Recognizing the modern context for their focus on this “critical partnership,” the authors have included significant material on the role of risk and hazard mitigation analysis in planning, with a whole chapter on “Keeping People Out of Harm’s Way.” As with much of the book, it leads students on a path through the critical minutiae of planning and public health analysis, including case studies at various levels of analysis—for example, a brief but close look at the Galveston City Hazard Mitigation Plan.
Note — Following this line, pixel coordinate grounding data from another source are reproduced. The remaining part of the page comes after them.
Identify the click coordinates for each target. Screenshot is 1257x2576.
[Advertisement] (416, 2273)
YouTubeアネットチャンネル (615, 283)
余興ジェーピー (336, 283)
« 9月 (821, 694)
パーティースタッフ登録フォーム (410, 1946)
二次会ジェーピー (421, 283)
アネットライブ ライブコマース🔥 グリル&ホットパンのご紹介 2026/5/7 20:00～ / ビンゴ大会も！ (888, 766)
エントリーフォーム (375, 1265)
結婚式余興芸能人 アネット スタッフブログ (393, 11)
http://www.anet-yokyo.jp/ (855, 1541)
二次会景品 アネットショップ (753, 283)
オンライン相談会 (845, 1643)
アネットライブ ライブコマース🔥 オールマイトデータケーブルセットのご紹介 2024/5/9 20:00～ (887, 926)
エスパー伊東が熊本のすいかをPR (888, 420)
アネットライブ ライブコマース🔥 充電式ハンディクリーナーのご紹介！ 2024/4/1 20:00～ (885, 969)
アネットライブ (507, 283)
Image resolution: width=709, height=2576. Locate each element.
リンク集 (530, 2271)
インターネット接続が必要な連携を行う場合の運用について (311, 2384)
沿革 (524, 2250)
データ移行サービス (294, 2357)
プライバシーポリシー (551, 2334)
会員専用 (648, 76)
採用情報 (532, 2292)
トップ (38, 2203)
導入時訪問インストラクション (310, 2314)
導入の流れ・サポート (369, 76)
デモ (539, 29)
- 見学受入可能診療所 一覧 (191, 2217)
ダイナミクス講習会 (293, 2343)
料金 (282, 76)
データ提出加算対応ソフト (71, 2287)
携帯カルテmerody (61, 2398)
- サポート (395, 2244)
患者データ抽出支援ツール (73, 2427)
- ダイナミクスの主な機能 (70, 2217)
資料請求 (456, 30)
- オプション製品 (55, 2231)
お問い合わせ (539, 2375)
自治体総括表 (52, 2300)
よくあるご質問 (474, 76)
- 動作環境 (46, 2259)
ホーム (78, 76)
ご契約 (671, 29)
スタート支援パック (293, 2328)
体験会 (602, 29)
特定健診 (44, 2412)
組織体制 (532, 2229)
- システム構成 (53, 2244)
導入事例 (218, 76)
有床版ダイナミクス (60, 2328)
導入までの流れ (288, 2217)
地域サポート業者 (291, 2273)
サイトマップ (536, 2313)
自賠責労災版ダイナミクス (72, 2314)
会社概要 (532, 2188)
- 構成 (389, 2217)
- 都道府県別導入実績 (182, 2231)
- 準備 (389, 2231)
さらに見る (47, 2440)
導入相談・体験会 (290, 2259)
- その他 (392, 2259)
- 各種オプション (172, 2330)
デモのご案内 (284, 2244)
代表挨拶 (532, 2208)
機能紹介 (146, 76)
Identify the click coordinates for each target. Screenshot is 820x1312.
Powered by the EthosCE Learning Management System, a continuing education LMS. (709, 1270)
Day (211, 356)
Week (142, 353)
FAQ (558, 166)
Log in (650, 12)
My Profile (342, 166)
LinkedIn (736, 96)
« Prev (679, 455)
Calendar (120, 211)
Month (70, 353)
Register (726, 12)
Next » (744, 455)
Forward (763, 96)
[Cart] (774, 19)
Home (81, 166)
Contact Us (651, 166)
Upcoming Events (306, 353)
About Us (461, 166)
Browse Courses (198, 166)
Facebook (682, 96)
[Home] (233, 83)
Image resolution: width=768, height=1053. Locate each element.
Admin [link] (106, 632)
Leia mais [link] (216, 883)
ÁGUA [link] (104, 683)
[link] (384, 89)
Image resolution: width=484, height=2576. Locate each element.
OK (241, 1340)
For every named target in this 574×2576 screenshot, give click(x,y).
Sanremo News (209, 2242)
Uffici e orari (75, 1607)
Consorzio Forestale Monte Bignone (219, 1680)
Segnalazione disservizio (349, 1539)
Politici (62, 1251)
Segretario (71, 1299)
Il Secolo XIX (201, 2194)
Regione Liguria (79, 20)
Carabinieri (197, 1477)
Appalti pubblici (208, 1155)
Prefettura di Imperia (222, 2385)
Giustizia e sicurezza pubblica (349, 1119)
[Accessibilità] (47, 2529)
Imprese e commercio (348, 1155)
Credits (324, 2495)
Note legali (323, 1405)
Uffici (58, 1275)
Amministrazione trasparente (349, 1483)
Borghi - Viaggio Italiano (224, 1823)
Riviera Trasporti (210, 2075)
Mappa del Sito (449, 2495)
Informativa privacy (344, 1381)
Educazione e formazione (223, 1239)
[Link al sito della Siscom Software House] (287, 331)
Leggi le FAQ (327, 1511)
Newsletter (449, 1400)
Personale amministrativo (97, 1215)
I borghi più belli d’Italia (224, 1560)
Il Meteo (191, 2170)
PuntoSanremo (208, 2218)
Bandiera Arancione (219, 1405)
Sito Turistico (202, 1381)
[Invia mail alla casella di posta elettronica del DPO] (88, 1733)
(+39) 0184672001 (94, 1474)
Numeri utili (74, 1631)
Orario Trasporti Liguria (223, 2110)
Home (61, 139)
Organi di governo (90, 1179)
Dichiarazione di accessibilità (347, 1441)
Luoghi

Other sections address critical current issues such as the availability of healthy foods in poor communities, and how that can be addressed through laws, community organizations, and better resources; how to redevelop safe community assets from former brownfield sites; and potentially evaluating the benefits and drawbacks of major regional development proposals. In short, this is not bedtime reading for most laypeople, but it is solid instructional material for aspiring young professionals and may be useful as well to community advocates who are willing to learn the nuts and bolts of using planning to achieve better public health results in their neighborhoods and communities. As such, it is a timely and needed addition to the literature.